右派にしても左派にしてもこれは同じなので、「歴史を立て直す」という言い方をして、政権が交代したりすると、新たな物語りを作るわけですが、併合については右も左も一致して、「高宗〔大韓帝国皇帝〕の意志に背いて、官僚が日本に国を売り渡した」という物語りになっているので、第二次日韓協約〔1905年/乙巳条約、日刊保護条約:日本が大韓民国の外交権を剥奪〕を高宗の意を受けて署名した大臣達は『乙巳五賊』(いっしごぞく)と呼ばれ、この中でも特に李完用は売国奴の代名詞となっています。
韓国人は過去の出来事を現代の感覚で捉える ”悪い癖” があります。
韓国人は、李氏朝鮮はもとより大韓帝国も近代国家の体をなしていなかった事を認めません。
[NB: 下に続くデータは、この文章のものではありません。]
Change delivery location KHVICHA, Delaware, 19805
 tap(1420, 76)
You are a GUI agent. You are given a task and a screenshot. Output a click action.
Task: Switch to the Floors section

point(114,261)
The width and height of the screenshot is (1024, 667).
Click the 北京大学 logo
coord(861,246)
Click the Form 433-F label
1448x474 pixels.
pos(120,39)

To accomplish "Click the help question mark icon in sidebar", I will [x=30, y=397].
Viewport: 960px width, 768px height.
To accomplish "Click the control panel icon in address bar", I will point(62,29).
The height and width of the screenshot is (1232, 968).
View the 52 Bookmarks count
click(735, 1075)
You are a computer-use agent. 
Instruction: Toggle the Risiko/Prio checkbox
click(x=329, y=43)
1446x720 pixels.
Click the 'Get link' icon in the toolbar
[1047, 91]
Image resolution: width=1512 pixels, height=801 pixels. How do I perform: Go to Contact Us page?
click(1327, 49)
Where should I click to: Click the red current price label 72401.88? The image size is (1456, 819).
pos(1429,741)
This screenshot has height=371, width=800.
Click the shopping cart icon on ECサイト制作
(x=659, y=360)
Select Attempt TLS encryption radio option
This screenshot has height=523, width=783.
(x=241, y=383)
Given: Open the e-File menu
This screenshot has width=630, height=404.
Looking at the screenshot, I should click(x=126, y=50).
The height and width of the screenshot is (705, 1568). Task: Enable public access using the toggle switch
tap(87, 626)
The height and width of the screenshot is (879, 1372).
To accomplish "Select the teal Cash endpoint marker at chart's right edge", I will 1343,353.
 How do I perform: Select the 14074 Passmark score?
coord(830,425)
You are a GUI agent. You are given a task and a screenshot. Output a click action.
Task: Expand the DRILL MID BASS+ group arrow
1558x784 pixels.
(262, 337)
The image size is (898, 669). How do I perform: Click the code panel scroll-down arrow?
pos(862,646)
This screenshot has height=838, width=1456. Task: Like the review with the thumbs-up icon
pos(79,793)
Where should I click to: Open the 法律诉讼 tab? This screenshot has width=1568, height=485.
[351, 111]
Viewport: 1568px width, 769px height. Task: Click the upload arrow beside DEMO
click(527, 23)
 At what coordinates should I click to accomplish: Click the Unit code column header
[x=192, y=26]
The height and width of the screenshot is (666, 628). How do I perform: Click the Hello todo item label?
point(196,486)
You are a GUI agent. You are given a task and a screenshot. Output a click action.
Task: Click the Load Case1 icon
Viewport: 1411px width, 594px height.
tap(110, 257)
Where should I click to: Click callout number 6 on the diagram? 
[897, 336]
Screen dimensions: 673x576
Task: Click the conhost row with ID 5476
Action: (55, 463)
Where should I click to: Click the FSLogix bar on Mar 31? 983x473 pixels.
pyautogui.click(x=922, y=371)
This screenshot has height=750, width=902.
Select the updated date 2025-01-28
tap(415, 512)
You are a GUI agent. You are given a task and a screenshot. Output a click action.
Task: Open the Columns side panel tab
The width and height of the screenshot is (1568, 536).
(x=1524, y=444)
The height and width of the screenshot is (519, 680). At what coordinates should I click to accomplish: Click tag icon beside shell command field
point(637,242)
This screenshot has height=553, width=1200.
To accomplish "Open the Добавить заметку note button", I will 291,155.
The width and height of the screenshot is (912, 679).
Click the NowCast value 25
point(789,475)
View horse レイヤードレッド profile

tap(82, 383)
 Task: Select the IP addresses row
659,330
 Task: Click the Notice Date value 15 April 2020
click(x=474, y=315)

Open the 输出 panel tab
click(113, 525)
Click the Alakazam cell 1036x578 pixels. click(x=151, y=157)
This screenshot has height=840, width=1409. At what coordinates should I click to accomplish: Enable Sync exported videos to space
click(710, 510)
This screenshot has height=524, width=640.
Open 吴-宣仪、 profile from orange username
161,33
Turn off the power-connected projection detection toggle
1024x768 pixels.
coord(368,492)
大多数の人民は文盲で無知蒙昧だった事を認めません。
大韓帝国のような国家を『家産国家』と呼びます。
家産国家とは、「領土と人民と財産とを君主の私的な家産として扱うような国家。家父長制から封建的身分制的支配へ移行する時代の国家は多くこれに属する。」〔広辞苑〕、要するに王の私物の国家の事です。
李王家にとって、民草の幸福などどうでもいい事だったので、皇族の身分と引き換えに、既に財政破綻していた国の運営を放り出して、領土と人民を売っただけです。
こうした未開な国を変えようと、1884年に甲申政変〔クーデター〕を起こした金玉均は無残にも殺されました。
李完用達は自浄能力のないこの国を、清やロシアに飲み込まれるなら日本に委ねようとしただけです。
もし、乙巳五族が逆賊なら、日本統治が終わった後に李家を呼び戻して立憲君主制にでもすれば良かったのに、それをしていないと言う事は、朝鮮人も李家を倒したかったのです。
それを自分達の手でできずに日本人の力を借りた事を韓国保守も認めたくないのです。
韓国人は「中国に酷い事をやられた」、「日本には塗炭の苦しみを受けた」と文句ばっかり言いますが、自分達が不甲斐なかった事は認めません。少しは自己を内省しろと言いたいです。